Sejumlah fasilitas umum seperti jalan, jembatan, dan rumah ibadah yang
mengalami kerusakan mulai diperbaiki agar masyarakat dapat kembali menjalankan
aktivitasnya dengan normal. Hal ini menjadi bagian dari upaya pemerintah untuk
tidak hanya menangani dampak jangka pendek dari bencana, tetapi juga memastikan
pemulihan yang berkelanjutan.
Selain itu,
pemerintah juga mengkaji berbagai inovasi teknologi untuk mendukung efektivitas
OMC. Para ahli meteorologi dan klimatologi terus mengembangkan metode
penyemaian awan yang lebih presisi, sehingga modifikasi cuaca dapat memberikan
dampak yang lebih optimal.
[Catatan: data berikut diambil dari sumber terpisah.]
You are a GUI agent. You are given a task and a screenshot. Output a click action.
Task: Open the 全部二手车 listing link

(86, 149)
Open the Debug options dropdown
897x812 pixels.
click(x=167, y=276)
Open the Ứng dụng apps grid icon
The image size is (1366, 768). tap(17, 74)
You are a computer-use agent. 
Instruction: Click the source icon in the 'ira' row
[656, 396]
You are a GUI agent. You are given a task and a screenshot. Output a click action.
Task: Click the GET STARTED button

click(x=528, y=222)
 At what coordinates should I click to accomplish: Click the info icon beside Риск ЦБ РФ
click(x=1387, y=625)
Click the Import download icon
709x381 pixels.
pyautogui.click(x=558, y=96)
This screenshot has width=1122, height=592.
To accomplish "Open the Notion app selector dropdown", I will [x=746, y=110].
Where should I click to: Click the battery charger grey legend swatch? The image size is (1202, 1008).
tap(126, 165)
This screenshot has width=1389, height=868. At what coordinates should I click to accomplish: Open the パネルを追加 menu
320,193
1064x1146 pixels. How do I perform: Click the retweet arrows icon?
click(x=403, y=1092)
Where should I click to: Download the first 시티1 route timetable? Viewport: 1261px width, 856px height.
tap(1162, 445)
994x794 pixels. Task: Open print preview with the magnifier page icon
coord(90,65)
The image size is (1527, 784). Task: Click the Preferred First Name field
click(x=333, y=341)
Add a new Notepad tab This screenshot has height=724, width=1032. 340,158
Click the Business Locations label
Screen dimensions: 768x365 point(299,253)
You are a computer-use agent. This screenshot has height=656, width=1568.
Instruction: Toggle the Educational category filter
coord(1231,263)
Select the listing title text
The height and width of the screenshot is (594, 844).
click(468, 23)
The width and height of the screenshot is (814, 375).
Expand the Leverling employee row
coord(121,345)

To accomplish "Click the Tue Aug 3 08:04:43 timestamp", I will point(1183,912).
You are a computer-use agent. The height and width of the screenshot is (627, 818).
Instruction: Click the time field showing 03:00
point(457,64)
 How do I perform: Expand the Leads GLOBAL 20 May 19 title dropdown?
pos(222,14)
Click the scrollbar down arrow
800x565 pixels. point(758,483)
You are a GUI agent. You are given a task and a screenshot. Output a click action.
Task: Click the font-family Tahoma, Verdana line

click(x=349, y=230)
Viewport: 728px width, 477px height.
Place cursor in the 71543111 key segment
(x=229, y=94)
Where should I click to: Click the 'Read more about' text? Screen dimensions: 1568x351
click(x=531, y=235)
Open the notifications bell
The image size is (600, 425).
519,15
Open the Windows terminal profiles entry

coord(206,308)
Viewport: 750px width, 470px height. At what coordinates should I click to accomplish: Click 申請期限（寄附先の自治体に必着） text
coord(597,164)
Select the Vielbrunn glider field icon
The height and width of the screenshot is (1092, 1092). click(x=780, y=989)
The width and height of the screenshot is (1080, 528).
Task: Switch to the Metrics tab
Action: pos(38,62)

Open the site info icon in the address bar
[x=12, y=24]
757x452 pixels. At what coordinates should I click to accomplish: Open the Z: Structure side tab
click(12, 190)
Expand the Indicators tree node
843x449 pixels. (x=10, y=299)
Dengan pendekatan berbasis data dan pemantauan
satelit, operasi ini diharapkan semakin efisien dalam menekan intensitas hujan.
Di sisi lain,
penting untuk menyadari bahwa OMC bukanlah solusi tunggal dalam mengatasi
banjir. Pemerintah juga perlu memperkuat infrastruktur drainase, memperluas
daerah resapan air, serta meningkatkan kesadaran masyarakat dalam pengelolaan
lingkungan. Kombinasi antara modifikasi cuaca, perbaikan infrastruktur, dan
partisipasi masyarakat akan menjadi langkah komprehensif dalam menghadapi
tantangan banjir di masa depan.
Melalui OMC,
pemerintah menunjukkan komitmennya dalam menangani bencana banjir dengan
pendekatan ilmiah dan terukur. Dengan sinergi antara BNPB, BMKG, pemerintah
daerah, serta TNI AU, diharapkan modifikasi cuaca dapat memberikan hasil
optimal dalam menekan curah hujan dan mencegah bencana yang lebih besar. Ke
depan, inovasi dan penguatan teknologi dalam modifikasi cuaca perlu terus
dikembangkan agar upaya mitigasi dapat semakin efektif dan berkelanjutan.
Selain itu, koordinasi lintas sektor dan peningkatan kapasitas daerah dalam
menghadapi bencana perlu terus diperkuat agar setiap daerah lebih tangguh dalam
menghadapi cuaca ekstrem dan risiko bencana hidrometeorologi.
Dengan demikian,
rekayasa cuaca tetap menjadi alat yang dapat digunakan dalam kondisi darurat,
tetapi bukan sebagai solusi permanen. Pemerintah perlu mempertimbangkan dampak
jangka panjangnya dan memastikan bahwa kebijakan ini diimbangi dengan
langkah-langkah adaptasi dan mitigasi lainnya yang lebih berkelanjutan.